Lichen Sclerosus (LS) is a rare skin condition characterized by patchy, white skin which is thinner than the surrounding normal skin. Skin from any part of the body can be affected by lichen sclerosus; however, it more commonly affects the skin of vulva, skin surrounding the anus and foreskin of the penis. Postmenopausal women are at a higher risk for developing this condition; however, it can affect anyone. It is important to treat Lichen Sclerosus (LS) as soon as it’s discovered, as leaving it untreated can cause other complications. In some cases, lichen sclerosus resolves on its own without any treatment.
Treatment comprises of corticosteroids, immune-modulating medications, UV light therapy and topical sex hormones.
Causes of Lichen Sclerosus (LS)
The exact cause behind Lichen Sclerosus (LS) is not clear. According to experts, it could occur due to absence of sex hormones in the involved skin. The other cause thought to cause lichen sclerosus is an overactive immune system. Previous history of skin damage can increase the chance of having lichen sclerosus at that damaged skin site. Even though lichen sclerosus affects the skin around the genitals, this condition is not contagious and does not spread through sexual contact. Lichen sclerosus is more common in postmenopausal women, but it can occur at any age and in men and children too. The skin around vulva is affected in women, and the foreskin of the penis in uncircumcised males is affected. Children with lichen sclerosus will find an improvement in their signs and symptoms at the time of puberty.
Signs and Symptoms of Lichen Sclerosus (LS)
Lichen Sclerosus (LS) can occur anywhere. Sometimes patient does not have any symptoms. Symptoms commonly seen in Lichen Sclerosus (LS) are:
- Severe itching in the affected region.
- Discomfort in the affected region, especially if lichen sclerosus affects the skin surrounding the genital or anal region.
- Appearance of white, smooth spots on the skin, which can later develop into blotchy and mottled patches.
- Patient experiences easy bruisability or tearing.
- In severe lichen sclerosus, there is blistering, bleeding or development of ulcerated lesions.

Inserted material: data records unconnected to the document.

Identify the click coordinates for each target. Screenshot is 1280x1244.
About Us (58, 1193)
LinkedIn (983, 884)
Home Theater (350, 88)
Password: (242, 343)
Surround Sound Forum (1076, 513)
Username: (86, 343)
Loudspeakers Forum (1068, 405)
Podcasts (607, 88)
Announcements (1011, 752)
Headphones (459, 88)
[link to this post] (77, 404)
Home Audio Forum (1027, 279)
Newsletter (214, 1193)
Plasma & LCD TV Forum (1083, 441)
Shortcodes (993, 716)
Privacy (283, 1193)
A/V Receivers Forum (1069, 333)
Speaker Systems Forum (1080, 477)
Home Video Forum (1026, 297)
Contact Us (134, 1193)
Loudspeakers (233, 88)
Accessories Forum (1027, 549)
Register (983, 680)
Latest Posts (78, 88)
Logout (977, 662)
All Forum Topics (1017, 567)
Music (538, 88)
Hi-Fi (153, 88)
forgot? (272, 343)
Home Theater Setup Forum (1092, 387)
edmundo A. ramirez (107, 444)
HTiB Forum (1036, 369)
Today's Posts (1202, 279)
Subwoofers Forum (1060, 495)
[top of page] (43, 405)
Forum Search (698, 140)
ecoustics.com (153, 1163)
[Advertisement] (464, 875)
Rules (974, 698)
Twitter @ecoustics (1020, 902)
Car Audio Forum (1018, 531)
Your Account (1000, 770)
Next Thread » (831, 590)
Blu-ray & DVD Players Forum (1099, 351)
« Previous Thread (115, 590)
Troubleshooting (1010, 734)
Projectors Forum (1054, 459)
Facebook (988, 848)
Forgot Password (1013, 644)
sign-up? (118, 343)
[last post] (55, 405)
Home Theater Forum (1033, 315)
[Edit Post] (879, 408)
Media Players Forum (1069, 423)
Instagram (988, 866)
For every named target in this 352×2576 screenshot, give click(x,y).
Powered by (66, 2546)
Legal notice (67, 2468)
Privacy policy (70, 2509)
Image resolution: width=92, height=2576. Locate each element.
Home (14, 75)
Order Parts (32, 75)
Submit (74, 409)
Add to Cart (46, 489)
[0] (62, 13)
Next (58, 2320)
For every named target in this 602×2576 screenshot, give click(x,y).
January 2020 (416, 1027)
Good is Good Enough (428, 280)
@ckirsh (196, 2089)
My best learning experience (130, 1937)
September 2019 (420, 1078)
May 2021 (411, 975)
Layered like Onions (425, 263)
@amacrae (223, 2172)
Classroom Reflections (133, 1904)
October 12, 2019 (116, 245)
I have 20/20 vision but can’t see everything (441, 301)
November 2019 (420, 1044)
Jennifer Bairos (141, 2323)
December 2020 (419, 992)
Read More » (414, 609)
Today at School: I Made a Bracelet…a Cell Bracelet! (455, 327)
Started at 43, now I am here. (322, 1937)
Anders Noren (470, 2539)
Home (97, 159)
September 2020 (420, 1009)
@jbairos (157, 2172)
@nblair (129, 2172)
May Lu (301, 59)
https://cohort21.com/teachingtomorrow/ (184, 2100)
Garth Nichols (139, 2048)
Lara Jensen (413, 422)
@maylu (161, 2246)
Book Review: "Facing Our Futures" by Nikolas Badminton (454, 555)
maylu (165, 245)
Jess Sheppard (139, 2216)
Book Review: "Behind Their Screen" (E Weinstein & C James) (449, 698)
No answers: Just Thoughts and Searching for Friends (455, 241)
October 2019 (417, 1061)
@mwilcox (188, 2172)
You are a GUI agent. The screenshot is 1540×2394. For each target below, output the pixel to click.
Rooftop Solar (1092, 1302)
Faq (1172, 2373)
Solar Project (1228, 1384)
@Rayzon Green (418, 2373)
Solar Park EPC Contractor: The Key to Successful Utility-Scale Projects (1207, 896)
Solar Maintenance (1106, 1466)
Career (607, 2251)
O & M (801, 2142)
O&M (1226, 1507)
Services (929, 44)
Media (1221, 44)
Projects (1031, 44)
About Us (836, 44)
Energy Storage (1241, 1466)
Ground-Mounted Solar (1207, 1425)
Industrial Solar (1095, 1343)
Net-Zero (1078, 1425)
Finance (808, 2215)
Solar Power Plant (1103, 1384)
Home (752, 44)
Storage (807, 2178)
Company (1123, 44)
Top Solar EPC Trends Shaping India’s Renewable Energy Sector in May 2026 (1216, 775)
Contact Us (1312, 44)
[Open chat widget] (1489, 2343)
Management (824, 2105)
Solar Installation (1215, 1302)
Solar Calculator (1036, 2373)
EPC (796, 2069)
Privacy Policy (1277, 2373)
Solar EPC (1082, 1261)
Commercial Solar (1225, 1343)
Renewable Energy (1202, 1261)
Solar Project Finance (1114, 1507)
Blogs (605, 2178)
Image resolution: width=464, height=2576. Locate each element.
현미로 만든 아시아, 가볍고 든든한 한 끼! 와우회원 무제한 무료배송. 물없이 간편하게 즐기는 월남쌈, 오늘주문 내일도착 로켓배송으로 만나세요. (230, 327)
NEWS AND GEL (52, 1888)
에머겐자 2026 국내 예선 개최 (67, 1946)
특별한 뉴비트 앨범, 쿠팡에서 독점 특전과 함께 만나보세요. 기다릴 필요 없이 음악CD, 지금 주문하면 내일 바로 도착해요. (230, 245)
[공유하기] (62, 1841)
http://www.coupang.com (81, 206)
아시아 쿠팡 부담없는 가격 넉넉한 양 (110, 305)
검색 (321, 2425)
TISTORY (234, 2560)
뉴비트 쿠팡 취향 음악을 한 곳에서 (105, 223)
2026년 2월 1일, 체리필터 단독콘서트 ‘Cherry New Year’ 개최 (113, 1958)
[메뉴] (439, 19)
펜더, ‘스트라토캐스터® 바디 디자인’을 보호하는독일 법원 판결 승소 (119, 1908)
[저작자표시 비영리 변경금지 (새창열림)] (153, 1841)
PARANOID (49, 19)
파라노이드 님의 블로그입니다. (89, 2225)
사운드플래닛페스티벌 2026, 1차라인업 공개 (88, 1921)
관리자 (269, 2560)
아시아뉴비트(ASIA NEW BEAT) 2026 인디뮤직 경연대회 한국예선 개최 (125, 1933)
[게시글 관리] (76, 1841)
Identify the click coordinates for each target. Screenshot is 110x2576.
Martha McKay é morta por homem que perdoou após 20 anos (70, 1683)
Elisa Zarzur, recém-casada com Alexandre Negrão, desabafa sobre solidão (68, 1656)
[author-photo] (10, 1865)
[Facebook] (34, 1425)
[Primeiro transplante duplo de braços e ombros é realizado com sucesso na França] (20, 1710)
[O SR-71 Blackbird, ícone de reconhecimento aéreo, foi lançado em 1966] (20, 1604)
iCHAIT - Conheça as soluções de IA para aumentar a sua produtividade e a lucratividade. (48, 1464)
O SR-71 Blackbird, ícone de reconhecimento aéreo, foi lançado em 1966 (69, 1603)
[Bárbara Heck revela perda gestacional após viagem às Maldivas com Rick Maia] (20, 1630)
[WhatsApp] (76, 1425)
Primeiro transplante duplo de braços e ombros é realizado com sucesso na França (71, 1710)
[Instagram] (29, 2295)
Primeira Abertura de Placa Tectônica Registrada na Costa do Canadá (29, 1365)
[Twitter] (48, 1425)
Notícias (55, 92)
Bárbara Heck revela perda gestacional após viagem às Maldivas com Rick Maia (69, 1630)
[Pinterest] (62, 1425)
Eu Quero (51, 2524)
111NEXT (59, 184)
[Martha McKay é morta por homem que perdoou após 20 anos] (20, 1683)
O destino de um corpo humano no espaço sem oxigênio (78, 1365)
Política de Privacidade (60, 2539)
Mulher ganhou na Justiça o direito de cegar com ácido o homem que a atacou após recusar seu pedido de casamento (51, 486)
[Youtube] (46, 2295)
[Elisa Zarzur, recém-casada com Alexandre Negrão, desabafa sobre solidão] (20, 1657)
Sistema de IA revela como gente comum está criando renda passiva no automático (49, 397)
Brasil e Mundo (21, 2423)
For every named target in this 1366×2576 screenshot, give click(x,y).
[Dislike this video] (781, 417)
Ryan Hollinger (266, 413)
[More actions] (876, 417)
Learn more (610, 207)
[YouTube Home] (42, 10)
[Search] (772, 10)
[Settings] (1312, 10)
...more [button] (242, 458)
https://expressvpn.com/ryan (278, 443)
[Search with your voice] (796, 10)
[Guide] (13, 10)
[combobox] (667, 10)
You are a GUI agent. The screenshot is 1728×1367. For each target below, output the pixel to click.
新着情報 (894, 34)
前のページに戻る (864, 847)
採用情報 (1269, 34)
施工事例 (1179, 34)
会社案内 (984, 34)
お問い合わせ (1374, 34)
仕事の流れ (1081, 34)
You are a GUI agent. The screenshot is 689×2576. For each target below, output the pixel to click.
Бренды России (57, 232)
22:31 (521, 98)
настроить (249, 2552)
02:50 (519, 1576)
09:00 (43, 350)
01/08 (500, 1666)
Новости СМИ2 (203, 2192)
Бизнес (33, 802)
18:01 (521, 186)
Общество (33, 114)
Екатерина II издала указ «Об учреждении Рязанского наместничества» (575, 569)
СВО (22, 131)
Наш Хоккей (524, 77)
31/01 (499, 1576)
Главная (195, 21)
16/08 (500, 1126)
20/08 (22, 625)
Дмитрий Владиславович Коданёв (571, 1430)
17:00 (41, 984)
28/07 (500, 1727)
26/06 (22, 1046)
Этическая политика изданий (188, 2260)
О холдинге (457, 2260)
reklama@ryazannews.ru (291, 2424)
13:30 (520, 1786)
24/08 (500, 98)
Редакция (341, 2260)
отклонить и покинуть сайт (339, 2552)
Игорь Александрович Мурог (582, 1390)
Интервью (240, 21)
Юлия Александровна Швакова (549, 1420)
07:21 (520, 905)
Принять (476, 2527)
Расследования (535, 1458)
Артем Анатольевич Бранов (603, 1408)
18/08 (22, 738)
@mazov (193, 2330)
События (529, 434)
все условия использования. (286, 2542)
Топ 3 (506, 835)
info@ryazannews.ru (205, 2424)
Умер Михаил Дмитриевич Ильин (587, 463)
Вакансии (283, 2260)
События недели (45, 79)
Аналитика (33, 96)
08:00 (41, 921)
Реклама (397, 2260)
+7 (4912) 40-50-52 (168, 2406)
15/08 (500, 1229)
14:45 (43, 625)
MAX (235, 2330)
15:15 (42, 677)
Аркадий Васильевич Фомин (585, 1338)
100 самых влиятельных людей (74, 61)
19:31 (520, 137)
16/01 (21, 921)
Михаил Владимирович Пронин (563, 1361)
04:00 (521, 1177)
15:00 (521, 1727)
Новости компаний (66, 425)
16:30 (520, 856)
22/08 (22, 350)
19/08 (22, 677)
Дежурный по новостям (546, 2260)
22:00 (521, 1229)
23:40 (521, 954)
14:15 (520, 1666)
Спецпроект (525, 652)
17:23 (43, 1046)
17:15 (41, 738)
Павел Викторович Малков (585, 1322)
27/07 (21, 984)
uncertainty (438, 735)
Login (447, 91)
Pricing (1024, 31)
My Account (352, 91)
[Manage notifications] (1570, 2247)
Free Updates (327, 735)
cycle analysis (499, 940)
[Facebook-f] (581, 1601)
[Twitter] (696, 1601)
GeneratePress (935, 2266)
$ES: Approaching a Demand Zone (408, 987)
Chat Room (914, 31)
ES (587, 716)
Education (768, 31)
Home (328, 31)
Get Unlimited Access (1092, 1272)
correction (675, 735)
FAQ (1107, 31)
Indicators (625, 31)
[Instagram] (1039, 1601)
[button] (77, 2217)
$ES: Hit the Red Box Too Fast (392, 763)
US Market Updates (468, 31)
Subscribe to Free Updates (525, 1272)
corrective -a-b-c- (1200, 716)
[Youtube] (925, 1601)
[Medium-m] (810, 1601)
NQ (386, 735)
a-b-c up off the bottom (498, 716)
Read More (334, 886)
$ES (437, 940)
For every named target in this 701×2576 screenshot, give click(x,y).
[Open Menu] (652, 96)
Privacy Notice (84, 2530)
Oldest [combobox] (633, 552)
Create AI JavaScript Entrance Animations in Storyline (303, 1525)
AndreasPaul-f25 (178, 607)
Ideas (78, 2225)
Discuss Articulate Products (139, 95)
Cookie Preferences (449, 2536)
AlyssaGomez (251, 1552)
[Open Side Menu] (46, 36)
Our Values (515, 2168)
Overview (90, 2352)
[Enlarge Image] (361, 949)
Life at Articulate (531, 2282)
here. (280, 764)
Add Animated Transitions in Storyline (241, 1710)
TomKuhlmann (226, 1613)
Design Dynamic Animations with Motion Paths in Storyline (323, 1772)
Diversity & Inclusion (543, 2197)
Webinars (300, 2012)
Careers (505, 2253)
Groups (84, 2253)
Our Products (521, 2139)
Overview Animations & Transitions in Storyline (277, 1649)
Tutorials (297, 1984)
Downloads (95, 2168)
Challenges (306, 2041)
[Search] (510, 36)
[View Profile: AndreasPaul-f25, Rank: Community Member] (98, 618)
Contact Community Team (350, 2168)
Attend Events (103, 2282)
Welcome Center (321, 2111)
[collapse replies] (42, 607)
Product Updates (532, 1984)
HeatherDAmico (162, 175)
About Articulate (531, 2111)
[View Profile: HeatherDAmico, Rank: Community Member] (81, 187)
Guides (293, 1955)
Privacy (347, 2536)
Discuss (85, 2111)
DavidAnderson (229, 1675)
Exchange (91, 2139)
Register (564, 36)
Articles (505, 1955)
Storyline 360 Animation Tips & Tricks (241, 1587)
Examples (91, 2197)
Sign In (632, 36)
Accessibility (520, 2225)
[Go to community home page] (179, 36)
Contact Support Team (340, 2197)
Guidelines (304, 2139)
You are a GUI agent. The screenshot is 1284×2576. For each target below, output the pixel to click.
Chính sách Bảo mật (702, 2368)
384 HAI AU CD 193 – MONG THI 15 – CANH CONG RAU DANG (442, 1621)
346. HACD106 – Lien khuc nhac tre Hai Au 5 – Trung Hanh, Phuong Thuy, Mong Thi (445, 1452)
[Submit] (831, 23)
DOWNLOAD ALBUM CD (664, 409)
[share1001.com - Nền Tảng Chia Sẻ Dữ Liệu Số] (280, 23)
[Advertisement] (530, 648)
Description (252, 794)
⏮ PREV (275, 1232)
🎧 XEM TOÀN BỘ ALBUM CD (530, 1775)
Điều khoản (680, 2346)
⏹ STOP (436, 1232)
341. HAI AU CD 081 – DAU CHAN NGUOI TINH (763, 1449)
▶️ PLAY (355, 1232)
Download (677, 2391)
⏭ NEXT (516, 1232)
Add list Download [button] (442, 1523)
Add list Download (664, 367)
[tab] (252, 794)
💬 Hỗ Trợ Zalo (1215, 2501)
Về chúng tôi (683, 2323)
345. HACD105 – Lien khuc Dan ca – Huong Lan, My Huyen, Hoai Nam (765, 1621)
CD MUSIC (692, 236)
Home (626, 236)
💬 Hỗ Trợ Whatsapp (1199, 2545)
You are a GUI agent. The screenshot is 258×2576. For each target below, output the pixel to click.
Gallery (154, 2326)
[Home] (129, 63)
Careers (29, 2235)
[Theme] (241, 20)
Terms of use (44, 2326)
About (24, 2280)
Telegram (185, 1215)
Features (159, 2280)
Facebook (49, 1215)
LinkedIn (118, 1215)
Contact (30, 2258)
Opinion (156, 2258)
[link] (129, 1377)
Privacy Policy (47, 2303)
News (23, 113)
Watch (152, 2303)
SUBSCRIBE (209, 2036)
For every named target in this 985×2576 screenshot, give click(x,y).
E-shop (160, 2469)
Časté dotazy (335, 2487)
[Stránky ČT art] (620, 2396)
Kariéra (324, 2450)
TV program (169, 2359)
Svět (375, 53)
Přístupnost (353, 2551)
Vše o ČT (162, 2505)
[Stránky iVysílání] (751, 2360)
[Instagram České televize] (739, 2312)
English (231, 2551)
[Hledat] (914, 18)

- Dyspareunia or painful intercourse.
Investigations for Lichen Sclerosus (LS)
- A physical examination.
- Biopsy where a small part of affected skin/tissue is removed and sent for microscopic analysis.
Treatment for Lichen Sclerosus (LS)
Mild cases of Lichen Sclerosus (LS), where the genitals are not involved and if there are no symptoms, then treatment may not be required and the lichen sclerosis gets better on its own.
Treatment for lichen sclerosus present on or around the genitals and/or anus, or that has progressed to other parts of body comprises of:
- Corticosteroid ointments/creams help with itching and are applied to the affected skin daily. After many weeks of use, the application is cut down to twice a week to prevent recurrence. Patient is monitored closely for side effects, such as skin thinning, which is seen with prolonged use of topical corticosteroids.
- Immune-modulating medications, like pimecrolimus and tacrolimus, are also prescribed.
- UV (ultraviolet) light therapy can be done for affected areas other than the genitals.
- Topical sex hormones may also be prescribed for treating lichen sclerosus, but according to research it may not be as effective as other treatment options.
- Circumcision or removal of the foreskin is the common treatment done for Lichen Sclerosus (LS) in uncircumcised men.
- Surgery for Lichen Sclerosus (LS) in the genital/ anal region in women is not usually recommended, as the condition can come back after the surgery.